[libvirt] QEMU driver thread safety rules

28 Oct 2009

      The current QEMU driver makes use of 2 locks

 - The driver lock
 - The virDomainObjPtr lock

The idea is the driver lock is not held for long periods of time.
Unfortunately we don't always deal with this very well - some
code needs todo quite alot with the driver - particularly starting
and stopping of guests.

The bigger problem is that the virDomainObjPtr lock is often held
for long periods, specifically whenever we invoke a monitor command.
Some of these commands can take a very long time (even infinite if
someone has send SIGSTOP to QEMU). This very quickly blocks the 
whole driver.

I've realized that even with the series of monitor patches I sent
out, changing the driver mutex to a RWLock, and adding a separate
lock on the qemuMonitorPtr object iself, there's still a major
concurrency problem: the virDomainObjPtr lock is held for too
long.  I propose to drop the RWLock patch, and do something totally
different instead....

We fundamentally need to drop the virDomainObjPtr lock whenever 
we invoke a monitor command. Unfortunately, merely dropping the
virDomainObjPtr and acquiring the qemuMonitorPtr is not safe.

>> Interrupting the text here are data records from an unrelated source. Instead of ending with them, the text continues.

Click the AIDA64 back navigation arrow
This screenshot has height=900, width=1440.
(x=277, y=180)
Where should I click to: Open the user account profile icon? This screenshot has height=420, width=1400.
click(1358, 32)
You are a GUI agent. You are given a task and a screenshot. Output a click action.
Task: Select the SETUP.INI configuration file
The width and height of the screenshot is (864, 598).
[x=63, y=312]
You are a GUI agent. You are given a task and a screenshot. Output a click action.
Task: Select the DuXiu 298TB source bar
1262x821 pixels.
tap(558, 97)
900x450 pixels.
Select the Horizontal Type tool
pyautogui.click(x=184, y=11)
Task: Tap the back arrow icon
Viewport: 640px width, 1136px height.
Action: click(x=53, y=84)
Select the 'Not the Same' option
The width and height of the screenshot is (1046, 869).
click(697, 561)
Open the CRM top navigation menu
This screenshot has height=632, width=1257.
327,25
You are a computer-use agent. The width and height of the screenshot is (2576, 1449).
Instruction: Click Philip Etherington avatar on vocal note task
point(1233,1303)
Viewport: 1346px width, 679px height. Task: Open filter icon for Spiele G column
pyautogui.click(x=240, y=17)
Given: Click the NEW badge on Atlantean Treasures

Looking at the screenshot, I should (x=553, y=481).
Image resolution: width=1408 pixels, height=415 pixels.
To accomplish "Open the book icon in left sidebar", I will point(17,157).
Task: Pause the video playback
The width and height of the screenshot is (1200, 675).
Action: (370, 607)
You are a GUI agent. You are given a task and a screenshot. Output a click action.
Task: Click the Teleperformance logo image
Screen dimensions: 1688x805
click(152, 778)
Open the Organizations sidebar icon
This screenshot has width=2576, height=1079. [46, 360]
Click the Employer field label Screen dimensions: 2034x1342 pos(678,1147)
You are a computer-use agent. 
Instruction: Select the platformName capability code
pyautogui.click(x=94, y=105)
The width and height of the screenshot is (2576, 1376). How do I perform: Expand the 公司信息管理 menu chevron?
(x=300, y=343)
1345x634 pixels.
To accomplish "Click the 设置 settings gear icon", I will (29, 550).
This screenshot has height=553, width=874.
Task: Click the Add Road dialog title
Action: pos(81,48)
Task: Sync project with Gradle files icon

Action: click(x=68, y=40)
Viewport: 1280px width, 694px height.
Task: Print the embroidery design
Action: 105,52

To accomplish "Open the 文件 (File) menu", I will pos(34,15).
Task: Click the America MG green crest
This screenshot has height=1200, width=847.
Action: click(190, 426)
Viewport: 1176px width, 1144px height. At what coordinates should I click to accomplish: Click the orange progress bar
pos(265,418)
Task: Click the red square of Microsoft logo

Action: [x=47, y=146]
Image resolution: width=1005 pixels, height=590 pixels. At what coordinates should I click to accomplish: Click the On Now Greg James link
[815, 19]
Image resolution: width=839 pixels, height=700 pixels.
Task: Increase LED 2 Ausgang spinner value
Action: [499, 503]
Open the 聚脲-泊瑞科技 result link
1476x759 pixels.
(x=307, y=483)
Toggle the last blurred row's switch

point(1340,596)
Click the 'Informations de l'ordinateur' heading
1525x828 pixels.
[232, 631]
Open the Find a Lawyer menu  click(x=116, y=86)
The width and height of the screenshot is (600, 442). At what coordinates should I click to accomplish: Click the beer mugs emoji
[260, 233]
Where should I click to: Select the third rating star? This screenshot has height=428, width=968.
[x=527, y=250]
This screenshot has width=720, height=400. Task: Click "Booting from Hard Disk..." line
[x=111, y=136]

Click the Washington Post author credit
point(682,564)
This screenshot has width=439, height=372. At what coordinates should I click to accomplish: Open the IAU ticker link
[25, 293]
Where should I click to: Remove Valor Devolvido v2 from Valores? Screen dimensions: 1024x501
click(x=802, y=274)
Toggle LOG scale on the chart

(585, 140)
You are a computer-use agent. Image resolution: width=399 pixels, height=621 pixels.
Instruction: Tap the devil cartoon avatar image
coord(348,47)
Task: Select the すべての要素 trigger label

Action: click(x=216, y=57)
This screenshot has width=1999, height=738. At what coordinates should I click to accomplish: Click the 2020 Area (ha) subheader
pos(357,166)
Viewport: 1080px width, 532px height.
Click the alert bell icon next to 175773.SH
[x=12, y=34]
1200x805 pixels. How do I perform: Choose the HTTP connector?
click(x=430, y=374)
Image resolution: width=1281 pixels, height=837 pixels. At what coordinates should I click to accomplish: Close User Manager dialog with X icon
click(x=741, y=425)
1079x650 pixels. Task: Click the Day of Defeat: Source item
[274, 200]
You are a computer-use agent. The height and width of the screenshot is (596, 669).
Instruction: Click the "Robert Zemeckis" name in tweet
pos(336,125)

An API call which changes the VM state typically has 3 phases

  1. Check what state/config the VM is in
  2. Invoke the monitor command
  3. Update the state/config of the VM

If we release the virDomainObjPtr, and acquire qemuMonitorPtr
at step 2, then other APIs calls will be able to complete 
their own step 1 checks, and get blocked at step 2. This is
not safe, because when the original call moves onto step 3
and changes the state, this will have invalidated the checks
the other sleeping API calls made in step 1.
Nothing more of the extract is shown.